The sports industry in India is estimated to grow at a 20% clip over the next decade. Seeing this opportunity, big corporates and entrepreneurs are actively evaluating & investing across the full spectrum – incubating leagues, broadcasting, athlete performance, technology and the support ecosystem.
A prime example of this would be the Reliance group. Starting with their tryst with cricket and moving on to the more money oriented Indian Super League, the Reliance development Fund has branched out even deeper within the grassroots of the country. Basketball is a favourite sport. This does not, however, mean that all is right with the sporting ecosystem in India. Whether or not the money being invested is being put to full use is the question.
The problems India’s sports development suffer from:
- Skewed Allocation of funds,
- Limited Grass-root Development Focus & Commercial Viability,
- Unbalanced Media Coverage & Poor Awareness Building Efforts,
- Unsustainable Career Choice &
- Lack of Patience & Long Term Focus
What are the most prominent issues to ponder upon?

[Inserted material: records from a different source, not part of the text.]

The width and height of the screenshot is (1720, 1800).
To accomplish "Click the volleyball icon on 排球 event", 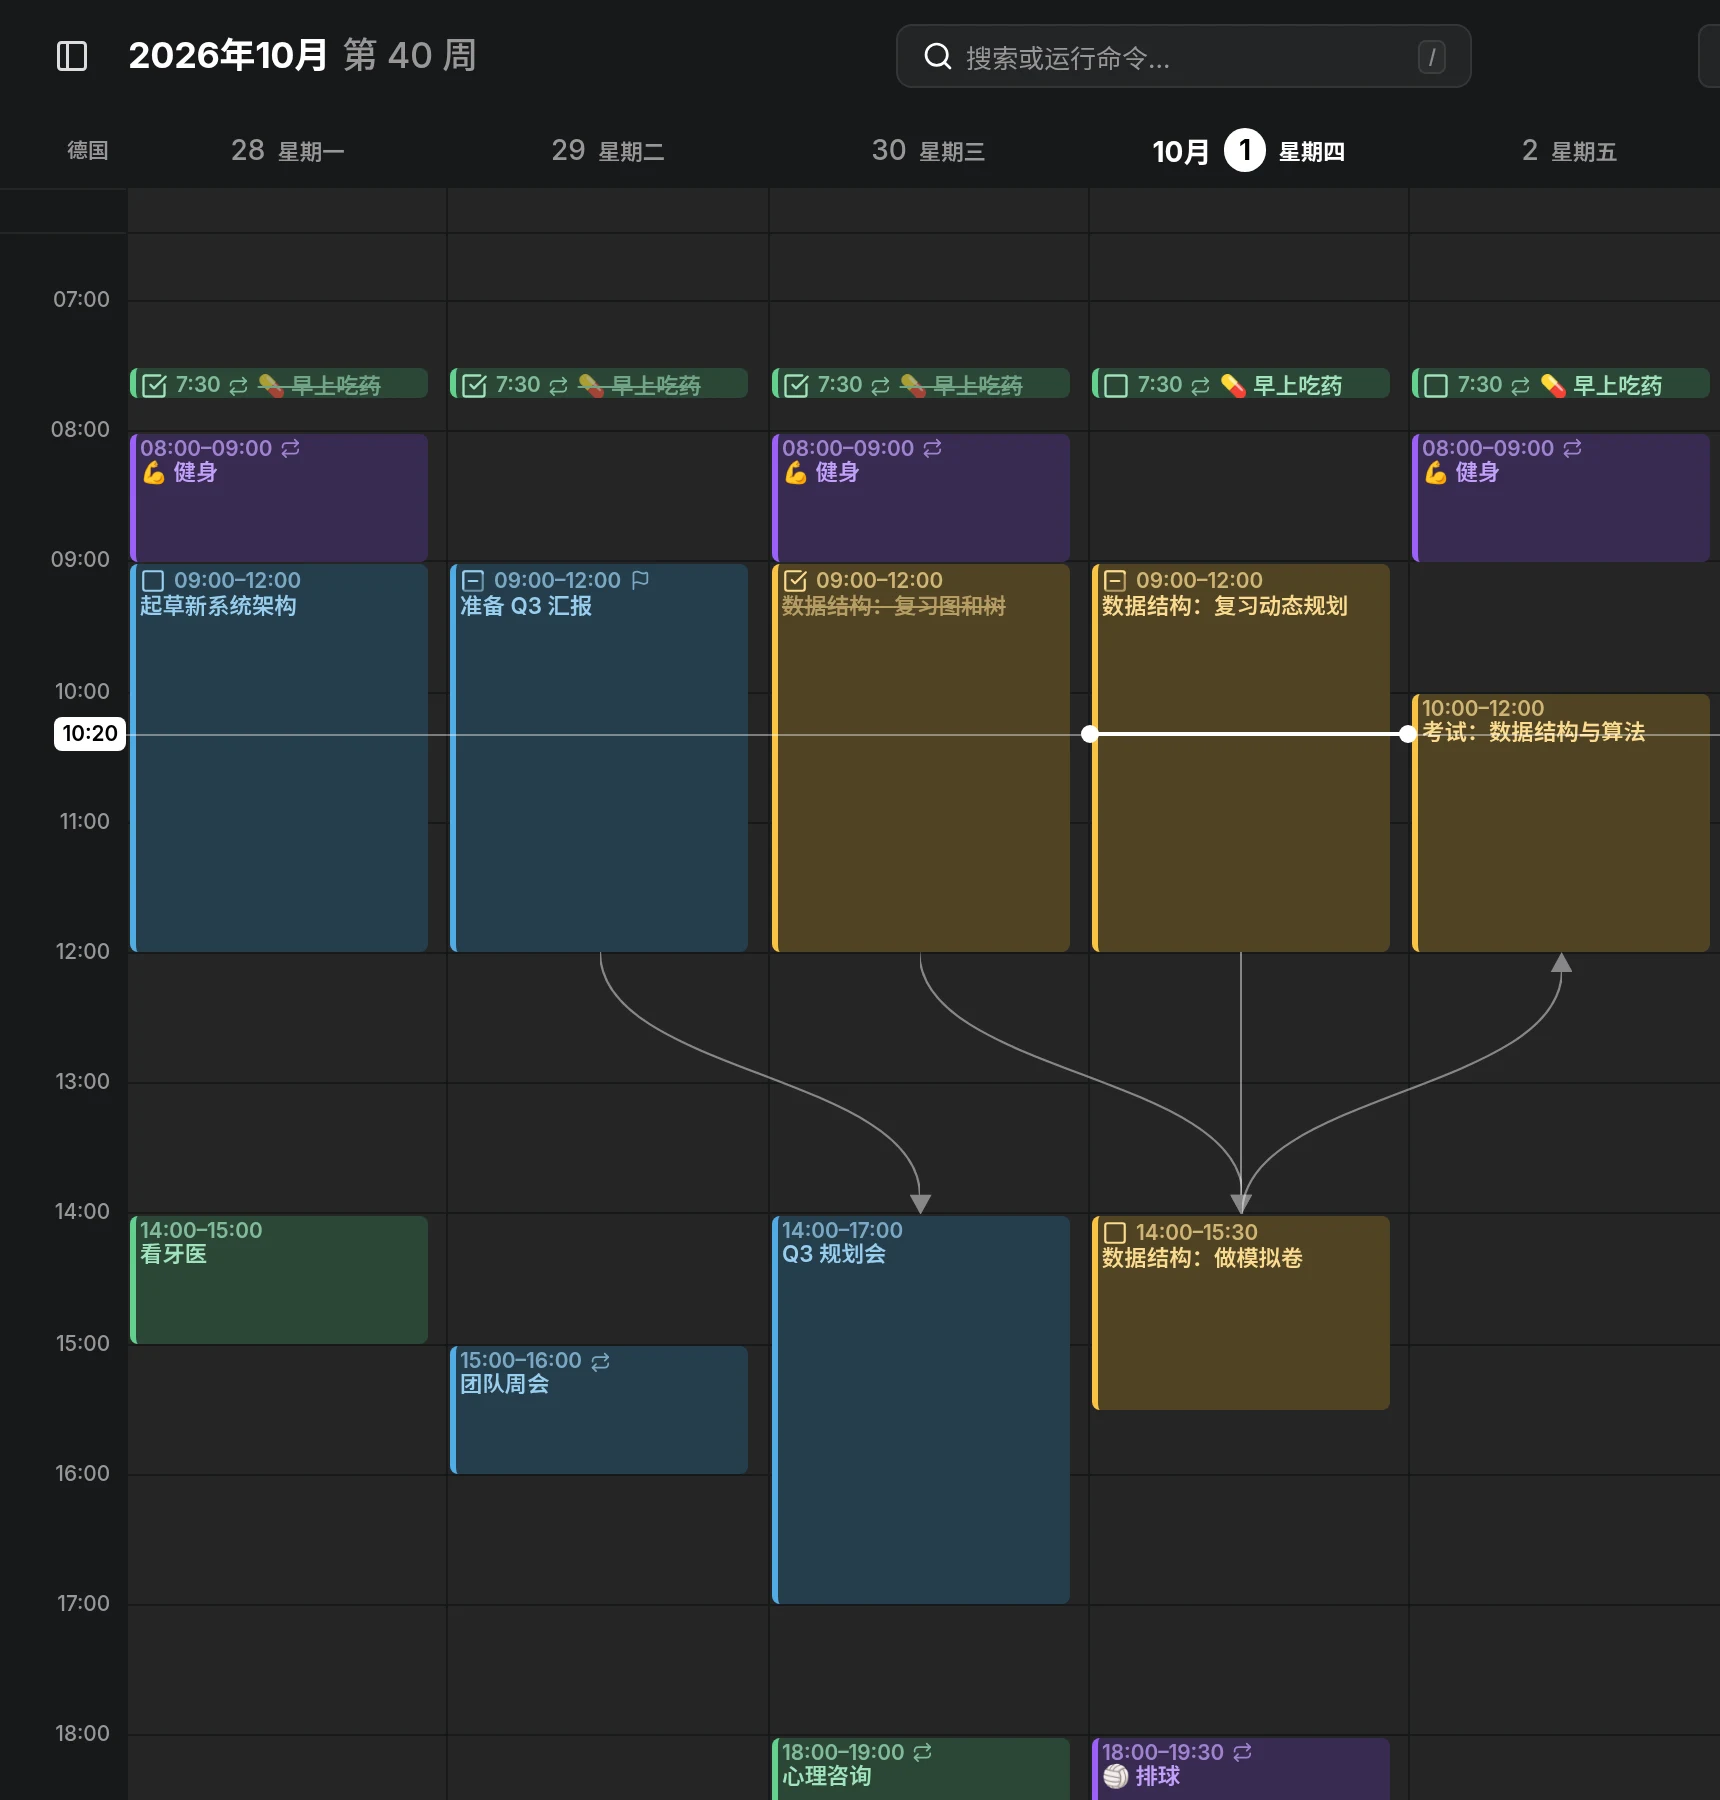I will 1115,1776.
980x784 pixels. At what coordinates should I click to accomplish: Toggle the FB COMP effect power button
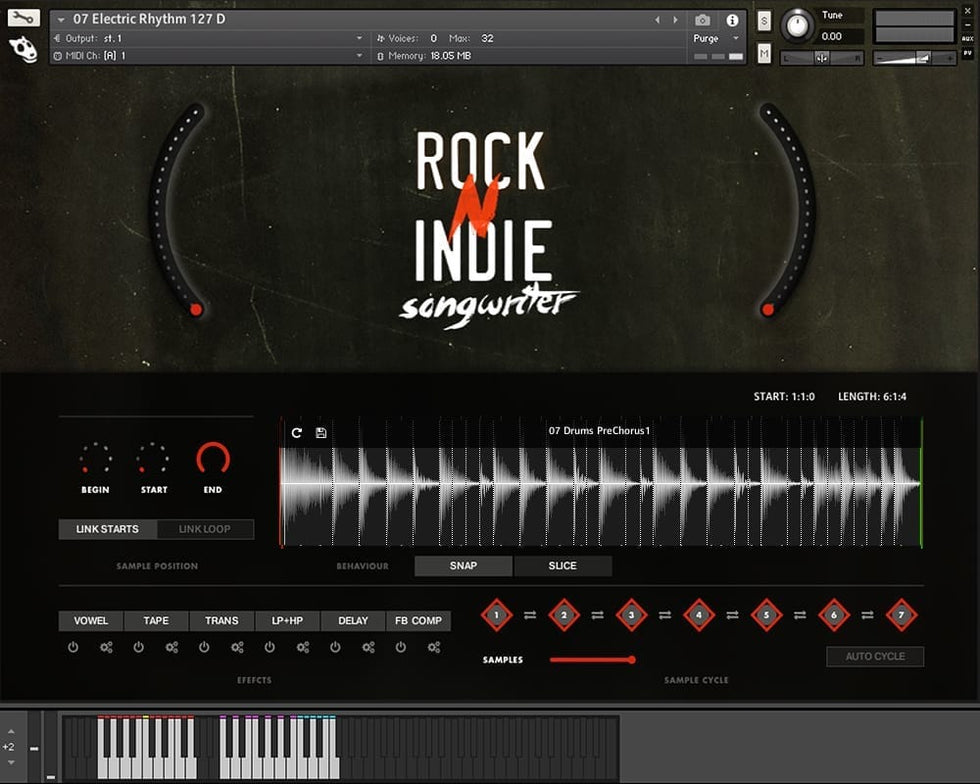click(400, 647)
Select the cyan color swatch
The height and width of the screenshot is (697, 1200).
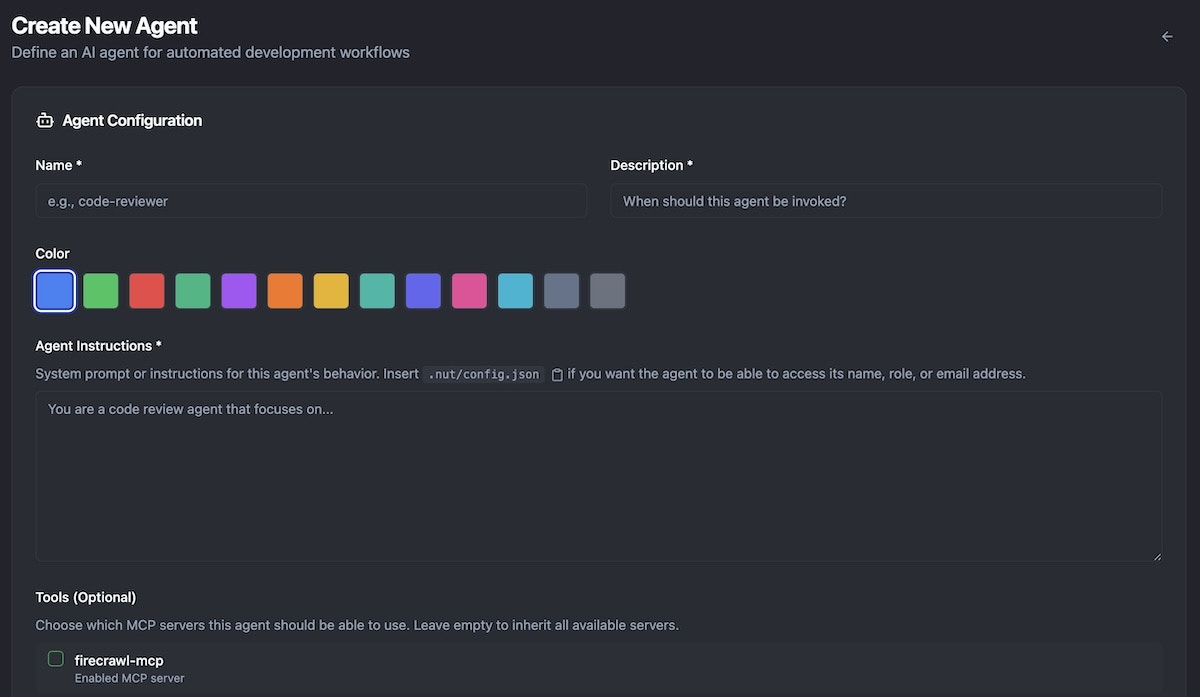coord(514,291)
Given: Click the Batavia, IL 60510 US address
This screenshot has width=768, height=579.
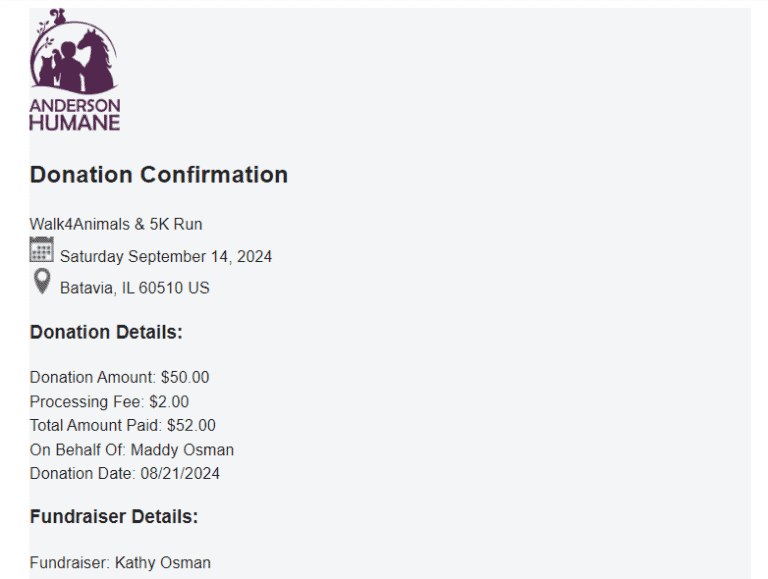Looking at the screenshot, I should point(135,288).
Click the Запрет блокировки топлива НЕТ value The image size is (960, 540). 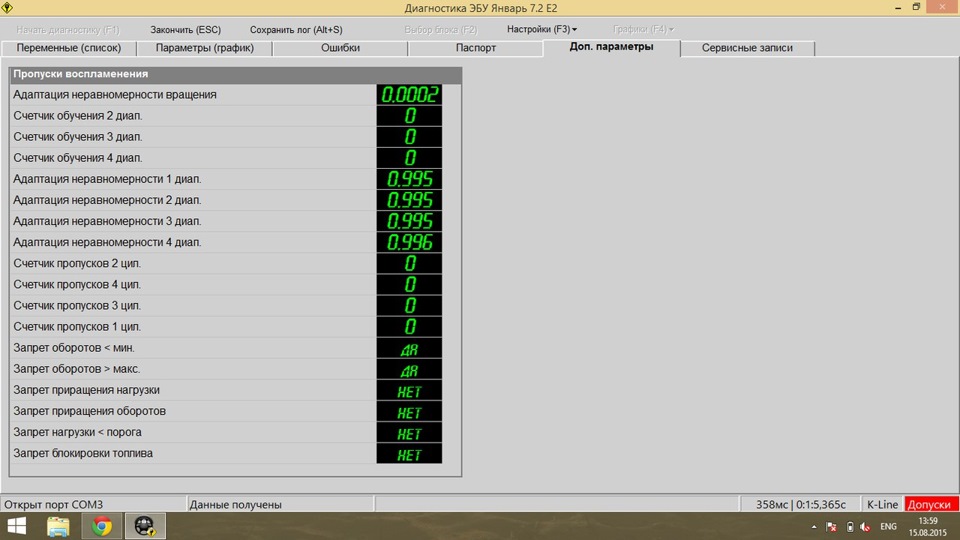click(409, 454)
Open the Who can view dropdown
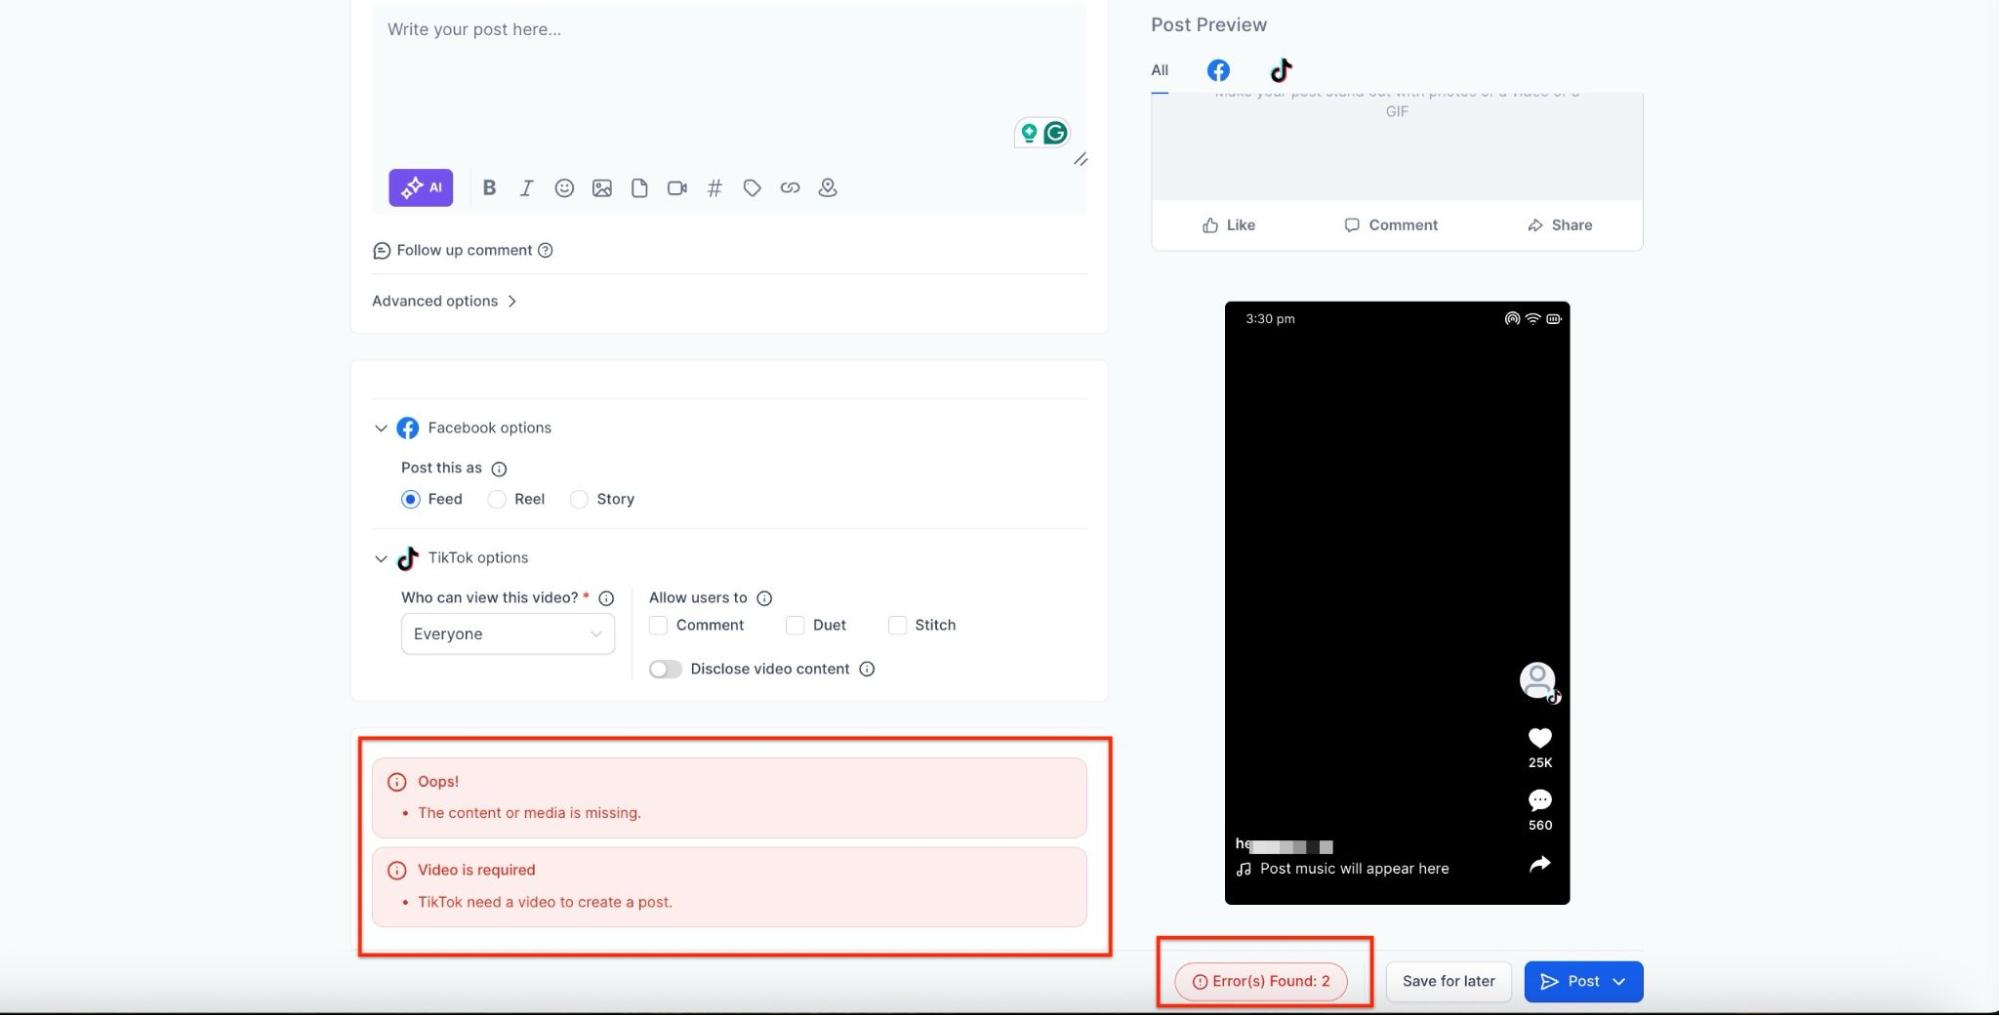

Over the last decade, sporting leagues have popped up across Badminton, Hockey, Football, Wrestling, and Kabaddi and many more are planned across other sports such as Athletes, Golf, Boxing, Volleyball and Basketball. However, almost every league is struggling with key fundamental questions that include:
How to grow the sport at the grassroot level in order to grow the talent pipeline:
A little example is in order here. As a state, Haryana’s culture is deeply intertwined with the sport of wrestling. Every child, earlier it used to be solely male dominated but the situation has significantly improved in the recent past, is coaxed into taking up the sport at a very young age through its very extensive culture of akhadas and dangals.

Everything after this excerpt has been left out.